Por isso, a NASA e a Roscosmos sempre mantiveram um plano de descomissionamento controlado. O plano prevê guiar a estação até o Ponto Nemo, no Oceano Pacífico Sul, conhecido como o "cemitério de naves espaciais". A interrupção da cooperação ameaçava justamente a execução segura desse plano, aumentando o risco de que destroços caíssem em áreas habitadas.
Reação da Comunidade Internacional
Em resposta às declarações de Rogozin, a NASA adotou um tom cauteloso e profissional. A agência espacial americana afirmou que continuava as operações normais da ISS e que mantinha contato com seus parceiros russos para garantir a segurança da tripulação. A Agência Espacial Europeia (ESA) e a JAXA (Japão) também expressaram o desejo de preservar a cooperação pacífica no espaço, embora tenham suspendido projetos conjuntos com a Rússia em outras áreas.

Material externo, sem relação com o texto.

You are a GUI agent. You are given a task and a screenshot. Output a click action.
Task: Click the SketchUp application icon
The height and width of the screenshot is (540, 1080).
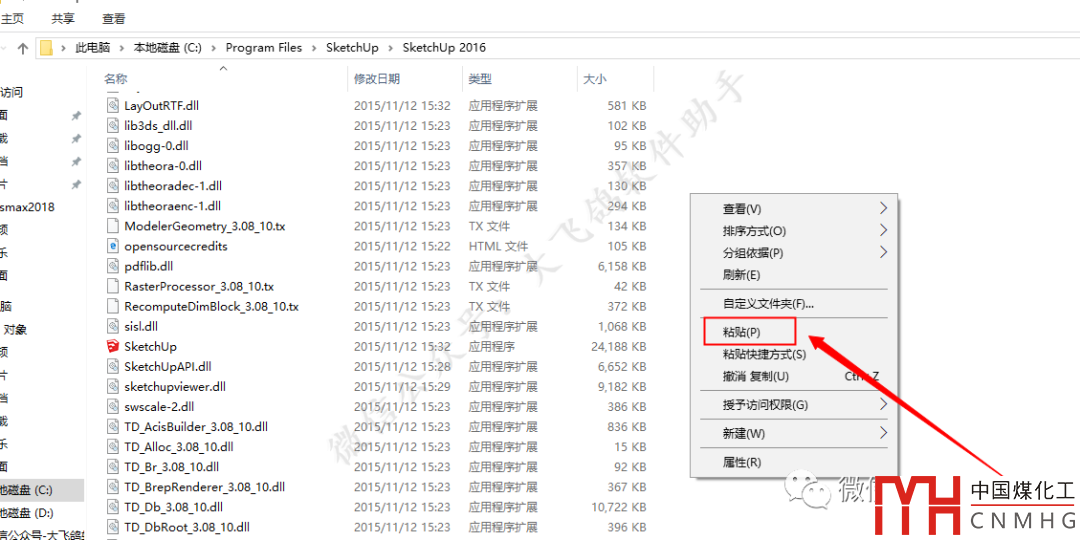pyautogui.click(x=113, y=346)
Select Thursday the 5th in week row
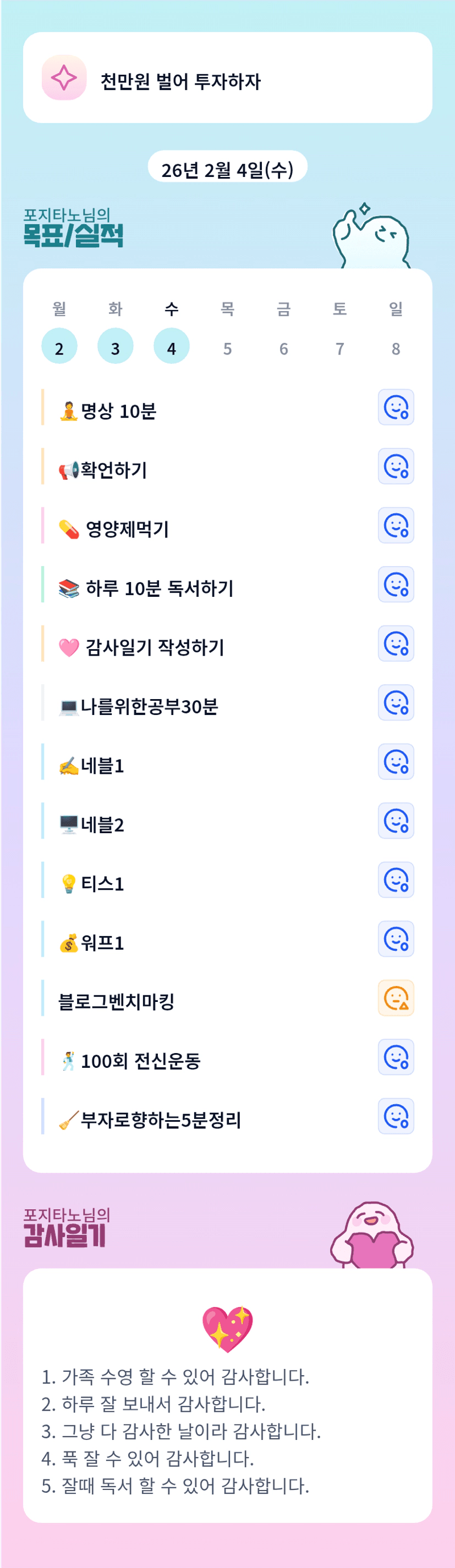455x1568 pixels. pyautogui.click(x=227, y=347)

A comunidade científica global temia que o conflito na Terra encerrasse prematuramente uma das plataformas de pesquisa mais bem-sucedidas da história. A ISS tem sido fundamental para estudos em biologia, física, astronomia e medicina, e uma saída abrupta da Rússia do programa representaria um enorme revés para a ciência mundial.
Perguntas Frequentes (FAQ)
É verdade que a Estação Espacial poderia cair?
Sim, a ISS precisa de reboques periódicos para manter sua órbita. Sem essas correções, a estação perde altitude gradualmente devido ao arrasto atmosférico residual. A longo prazo, sem intervenção, a ISS reentraria na atmosfera de forma descontrolada, representando um risco real de queda de detritos em áreas povoadas.
Por que a Rússia fez essa ameaça?
A ameaça foi uma resposta direta às sanções econômicas e tecnológicas impostas pelos Estados Unidos e seus aliados após a invasão da Ucrânia em 24 de fevereiro de 2022. A declaração serviu como um instrumento de pressão geopolítica, utilizando a interdependência técnica da estação como moeda de troca.
A NASA e a Roscosmos ainda trabalham juntas na ISS?
Sim, apesar das tensões políticas, as operações conjuntas da ISS continuaram. A NASA e a Roscosmos mantiveram voos cruzados (trocas de astronautas e cosmonautas) para garantir a presença contínua de ambas as agências na estação. A parceria na ISS é uma das poucas áreas de cooperação que sobreviveram ao rompimento diplomático entre os países após a guerra na Ucrânia.